Klaassen went on to be the adored captain of the club he had played for since the age of eleven, scoring 50 goals and making 33 assists in 162 appearances. He earned the plaudits of Johan Cruyff and was likened to Dennis Bergkamp, as well as being touted as a replacement for Eriksen when he left for Spurs in 2013. 55 chances created and 12 goals in 30 games for Ajax in what would turn out to be his last season in Amsterdam turned the heads of several top European clubs, but it was national icon Ronald Koeman who Klaassen chose, with the exciting prospect of playing in the Premier League, as well as reported wages of £100,000.

It seemed Klaassen would fit in perfectly with what Koeman was trying to do at Everton, and at the time I described him as ‘an intelligent, technically-gifted attacking midfielder with an intuition for pressing and the ability to position himself well to provide a creative outlet for his teammates’.

However after his £23 million move, rather than helping Everton, if anything (on those wages) Klaassen was a hindrance during his short career at Goodison.

Klaassen struggled with the physicality of the Premier League during the run of games Koeman granted him at the start of last season, so was given a spell out of the team in an attempt to sort himself out. Whether Koeman would have been better continuing to throw the Dutchman into the deep end to learn his trade is debatable.

Klaassen won just 21% of his duels in Royal Blue, which is clearly not what Evertonians want to see from a midfielder, being used to no-nonsense generals in the middle of the park. Rather comically, Klaassen had the best shot accuracy at Everton last season – 100%. However, these were just two shots on target in his seven appearances.

Ajax and Netherlands fans knew Klaassen as an attacking midfielder, and with the big-name signings of Wayne Rooney and Gylfi Sigurdsson at the same time, the 25-year-old struggled to find a game in his preferred position. Klaassen was eventually outcast by the man who signed him, and gained the sympathy of Everton fans after coming out to declare he wanted to stay and offer something to the club, amidst January speculation. Sam Allardyce was in the managerial hot seat by this point, and despite a few substitute appearances, never really put any faith into a man who he saw with obviously shattered confidence.

Bill Kenwright declared that neither Klaassen, nor Sandro, would be sold during the Summer, but Marco Silva has made the executive decision following pre-season that the midfielder is not in his plans. This liberates a large chunk of Everton’s swollen wage bill following the departure of Wayne Rooney, and frees up another spot in Silva’s similarly swollen squad.

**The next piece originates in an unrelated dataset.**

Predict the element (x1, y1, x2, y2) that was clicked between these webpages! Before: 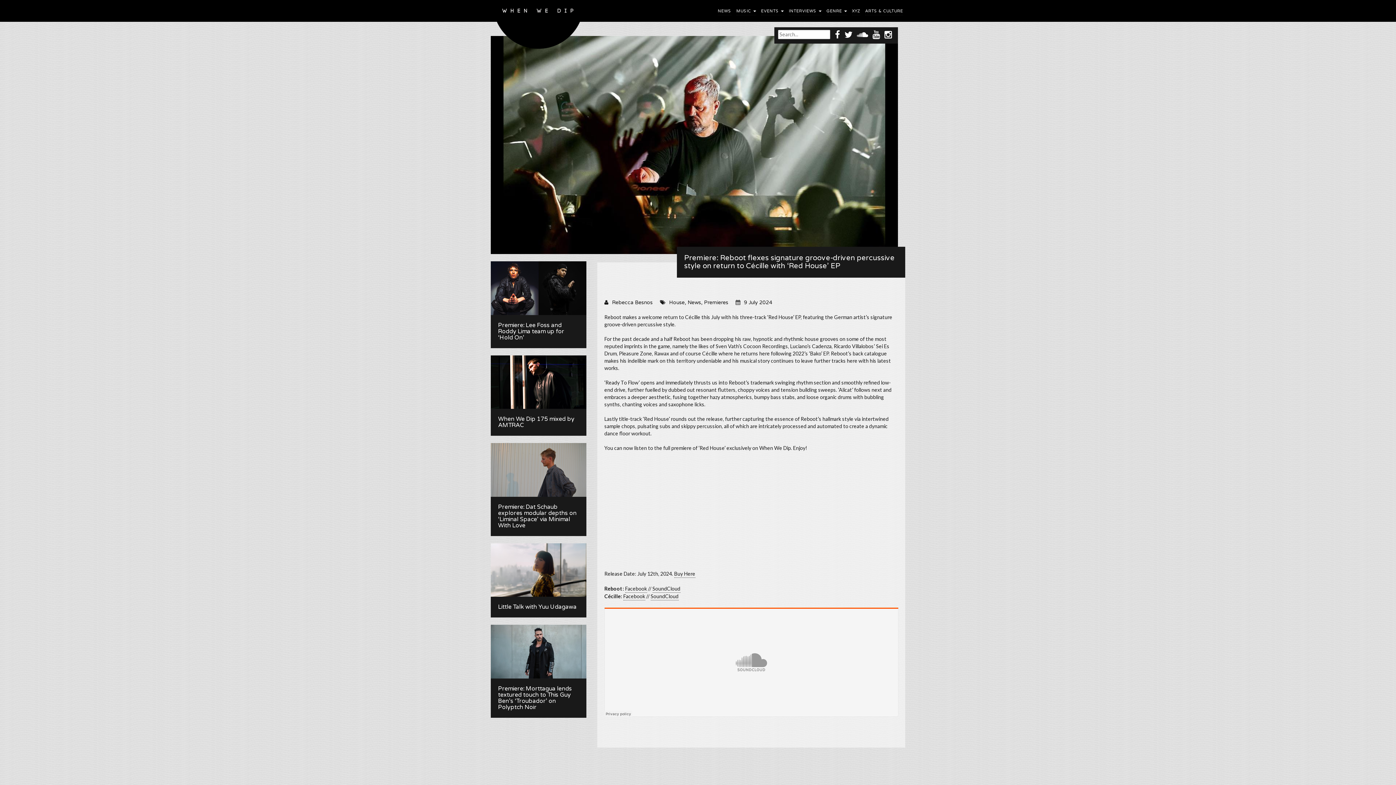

So, will Klaassen be remembered as Everton’s worst ever signing? There have been some pretty bad ones. Royston Drenthe has to be considered, but showed glimpses of promise, which cannot really be said for Klaassen. Alex Nyarko is up there after the incident with the fan, and of course Lars Jacobsen. Per Kroldrup is a name often mentioned in this category, as is Sandro Ramirez – but this could be proved wrong (although highly unlikely).

Fans softened to Davy Klaassen during his absolute flop of a season, probably out of our own kindness and sympathy. I’m sure we all wish the best to Davy during his time in Germany after his move to Werder Bremen (in which Everton have had to take a loss of £10 million), and hope his career finally hits the heights it so promised early on.